I am probably more of a "layman" than most of the regular posters on here and, yes, I consider Eglinton to be, mostly a subway. As for those above, i bet you the average guy's nomenclature would depend on how much of it goes underground. To use Calgary, very little of it goes underground and where it does it is to get around/past something so most probably don't think of it as a subway but as an LRT with some bits underground. Kinda like the Spadina line here or if, say, the Hurontario line went underground from Steeles to Brampton GO (as some would want) it would still be an LRT with a bit underground.

That may "offend' some definitions (it is not meant to) and if it does I think people offended by that may have to get prepped for the years after 2020 when a lot of people talk of getting on the little subway on Eglinton (just my guess at how it will be tagged).

There are certainly some grey areas. One of the most on-the-fence examples I can think of is the Green Line in Boston. Central tunnel with surface branches. Thankfully in Boston it isn't much of an issue because the MBTA doesn't really assign technology type names to their routes, it's merely the Green Line or the Red Line or the Silver Line (all 3 of which are different technologies).

Perhaps once the new TTC naming scheme really starts to take hold it'll just be "Line 3" (replacing the SRT's current Line 3 designation).
 
Also Boston & Philly. Boston's underground LRT/streetcar is actually considered to be the first "subway" in North America. However above we were talking about a fully underground LRT.

Philly's "green line" streetcars are called subway-surface routes; the original Newark "subway" (built in the 1920s) was long officially called and still known as, the "City Subway." (Even though most was/is on the surface.) It is similar to Rochester's abandoned subway and Cincinatti's aborted subway (which they are both known as) as they were built for streetcars largely in an abandoned canal bed.

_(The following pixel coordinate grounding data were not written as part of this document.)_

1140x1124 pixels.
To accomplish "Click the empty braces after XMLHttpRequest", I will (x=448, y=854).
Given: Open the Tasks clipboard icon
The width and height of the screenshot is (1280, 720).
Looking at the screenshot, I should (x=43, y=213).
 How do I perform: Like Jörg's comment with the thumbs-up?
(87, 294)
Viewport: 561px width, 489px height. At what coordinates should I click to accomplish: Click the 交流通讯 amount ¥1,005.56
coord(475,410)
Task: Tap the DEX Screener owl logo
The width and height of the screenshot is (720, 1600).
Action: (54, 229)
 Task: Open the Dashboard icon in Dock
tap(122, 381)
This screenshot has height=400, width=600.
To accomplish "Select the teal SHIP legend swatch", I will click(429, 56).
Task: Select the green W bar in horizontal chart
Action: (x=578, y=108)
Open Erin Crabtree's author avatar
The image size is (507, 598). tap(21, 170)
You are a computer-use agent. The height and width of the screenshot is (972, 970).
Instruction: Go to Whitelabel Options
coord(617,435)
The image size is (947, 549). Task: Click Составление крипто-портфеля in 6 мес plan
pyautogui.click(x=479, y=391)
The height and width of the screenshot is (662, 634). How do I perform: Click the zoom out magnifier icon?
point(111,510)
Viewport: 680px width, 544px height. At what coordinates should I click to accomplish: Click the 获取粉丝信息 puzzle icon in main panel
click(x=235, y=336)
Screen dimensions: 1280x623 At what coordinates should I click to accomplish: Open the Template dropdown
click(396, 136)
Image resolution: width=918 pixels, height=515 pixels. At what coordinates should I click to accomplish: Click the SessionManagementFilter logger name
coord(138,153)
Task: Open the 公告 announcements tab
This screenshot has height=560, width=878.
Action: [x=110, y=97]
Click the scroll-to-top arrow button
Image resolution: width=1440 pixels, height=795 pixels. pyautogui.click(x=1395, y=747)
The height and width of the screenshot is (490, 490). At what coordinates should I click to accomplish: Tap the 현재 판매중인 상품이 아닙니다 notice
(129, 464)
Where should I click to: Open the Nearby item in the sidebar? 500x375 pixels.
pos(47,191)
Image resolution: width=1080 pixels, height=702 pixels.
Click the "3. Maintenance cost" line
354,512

San Francisco's MUNI runs partially in the Market Street Subway, but only the underground portion is called a subway.
In Chicago, there's the State Street and Dearborn Avenue Subways, but the system is collectively known as the "L" - the opposite is true in New York, where there are many El lines, but the system is collectively known as the "Subway". The largely underground Canada Line, technically incompatable with the rest of the SkyTrain system, is often thought of as part of "SkyTrain."

Not sure how people will refer to the long underground section of Eglinton. But it's fair to call the Mount Dennis-Leaside tunnel a subway.

Pittsburgh and Seattle (Downtown Transit Tunnel) have major underground sections; Calgary's underground sections are more like underpasses than tunnels (with an exception on the new West Line).
 
Does anybody know what's happening at the eastern launch shaft (Brentcliffe)? Have they narrowed the road yet?

Thanks

The roadway hasn't been narrowed yet. Work continues on the south side of Eglinton creating a retaining wall so the hill won't become unstable during the actual digging in the middle of the road.